Please report every line in the material below where the word "menu" is found.

* Data to use:

········

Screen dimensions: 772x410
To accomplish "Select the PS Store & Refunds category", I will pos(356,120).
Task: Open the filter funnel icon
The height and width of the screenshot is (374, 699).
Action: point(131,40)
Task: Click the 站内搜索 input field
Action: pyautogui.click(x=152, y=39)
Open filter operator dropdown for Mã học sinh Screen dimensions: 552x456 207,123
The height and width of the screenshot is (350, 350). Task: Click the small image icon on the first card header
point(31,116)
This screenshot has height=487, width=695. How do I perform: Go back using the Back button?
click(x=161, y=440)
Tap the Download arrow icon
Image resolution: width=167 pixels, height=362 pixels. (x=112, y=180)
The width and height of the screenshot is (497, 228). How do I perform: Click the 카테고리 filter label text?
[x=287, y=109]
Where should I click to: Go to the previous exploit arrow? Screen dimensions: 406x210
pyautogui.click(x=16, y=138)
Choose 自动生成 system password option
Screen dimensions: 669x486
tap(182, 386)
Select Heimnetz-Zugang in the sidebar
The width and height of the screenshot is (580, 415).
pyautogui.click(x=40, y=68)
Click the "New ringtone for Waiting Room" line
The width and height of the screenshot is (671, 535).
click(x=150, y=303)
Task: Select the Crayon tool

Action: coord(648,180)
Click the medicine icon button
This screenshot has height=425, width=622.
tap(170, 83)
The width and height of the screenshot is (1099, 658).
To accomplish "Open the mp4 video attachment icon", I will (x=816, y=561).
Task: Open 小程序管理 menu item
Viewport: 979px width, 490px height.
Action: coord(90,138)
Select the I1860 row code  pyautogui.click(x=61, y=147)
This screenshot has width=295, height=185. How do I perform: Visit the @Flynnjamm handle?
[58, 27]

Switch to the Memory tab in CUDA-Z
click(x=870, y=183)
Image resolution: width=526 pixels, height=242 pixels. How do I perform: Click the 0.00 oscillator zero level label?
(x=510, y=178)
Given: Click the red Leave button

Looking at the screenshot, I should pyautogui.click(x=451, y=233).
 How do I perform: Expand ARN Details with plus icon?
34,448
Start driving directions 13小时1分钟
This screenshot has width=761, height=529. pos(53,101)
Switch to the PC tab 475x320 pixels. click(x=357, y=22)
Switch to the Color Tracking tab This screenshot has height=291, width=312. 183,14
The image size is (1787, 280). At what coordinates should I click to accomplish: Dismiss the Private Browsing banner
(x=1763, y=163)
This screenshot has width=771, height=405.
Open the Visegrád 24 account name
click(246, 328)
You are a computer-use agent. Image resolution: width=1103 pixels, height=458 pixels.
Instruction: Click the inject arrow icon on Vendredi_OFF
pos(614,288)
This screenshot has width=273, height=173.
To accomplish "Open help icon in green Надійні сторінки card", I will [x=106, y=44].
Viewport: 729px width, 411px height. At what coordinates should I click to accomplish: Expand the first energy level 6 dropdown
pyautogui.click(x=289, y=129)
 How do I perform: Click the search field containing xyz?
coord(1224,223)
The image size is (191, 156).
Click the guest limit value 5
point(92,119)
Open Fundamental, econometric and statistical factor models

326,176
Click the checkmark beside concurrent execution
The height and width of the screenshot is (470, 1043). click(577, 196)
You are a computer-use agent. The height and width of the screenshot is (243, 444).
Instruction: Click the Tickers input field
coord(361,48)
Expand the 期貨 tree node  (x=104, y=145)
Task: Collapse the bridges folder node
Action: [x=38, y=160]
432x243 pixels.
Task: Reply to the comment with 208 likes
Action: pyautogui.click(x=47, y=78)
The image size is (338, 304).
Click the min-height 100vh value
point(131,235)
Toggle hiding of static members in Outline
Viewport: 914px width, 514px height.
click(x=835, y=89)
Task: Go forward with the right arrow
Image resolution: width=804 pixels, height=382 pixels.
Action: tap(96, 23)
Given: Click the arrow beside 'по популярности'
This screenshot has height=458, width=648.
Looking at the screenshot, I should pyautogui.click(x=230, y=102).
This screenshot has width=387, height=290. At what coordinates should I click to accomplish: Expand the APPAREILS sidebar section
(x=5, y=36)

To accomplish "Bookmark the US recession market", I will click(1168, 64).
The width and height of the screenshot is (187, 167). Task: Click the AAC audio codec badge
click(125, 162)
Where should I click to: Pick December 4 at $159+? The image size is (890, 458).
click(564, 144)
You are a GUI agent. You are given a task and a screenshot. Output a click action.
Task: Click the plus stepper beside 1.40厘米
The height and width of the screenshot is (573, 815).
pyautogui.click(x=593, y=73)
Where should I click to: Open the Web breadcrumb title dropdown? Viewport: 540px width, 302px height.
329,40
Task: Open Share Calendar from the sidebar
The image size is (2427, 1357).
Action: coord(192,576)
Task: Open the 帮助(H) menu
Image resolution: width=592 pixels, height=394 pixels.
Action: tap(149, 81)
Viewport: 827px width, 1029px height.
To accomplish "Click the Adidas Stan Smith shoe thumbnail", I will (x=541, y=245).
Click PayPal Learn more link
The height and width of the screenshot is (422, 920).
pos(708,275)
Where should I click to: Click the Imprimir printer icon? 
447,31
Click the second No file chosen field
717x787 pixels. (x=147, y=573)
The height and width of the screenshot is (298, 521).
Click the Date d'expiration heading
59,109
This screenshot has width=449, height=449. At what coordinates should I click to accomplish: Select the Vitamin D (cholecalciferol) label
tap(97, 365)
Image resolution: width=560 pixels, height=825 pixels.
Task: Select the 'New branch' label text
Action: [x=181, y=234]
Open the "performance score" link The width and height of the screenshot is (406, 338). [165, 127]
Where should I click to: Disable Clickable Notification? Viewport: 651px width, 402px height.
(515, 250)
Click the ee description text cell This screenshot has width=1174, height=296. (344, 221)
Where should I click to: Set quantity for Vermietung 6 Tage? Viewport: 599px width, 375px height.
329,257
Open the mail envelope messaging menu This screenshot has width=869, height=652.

········

* Response below:
Task: Open 小程序管理 menu item
Task: Open the 帮助(H) menu
Open the mail envelope messaging menu This screenshot has width=869, height=652.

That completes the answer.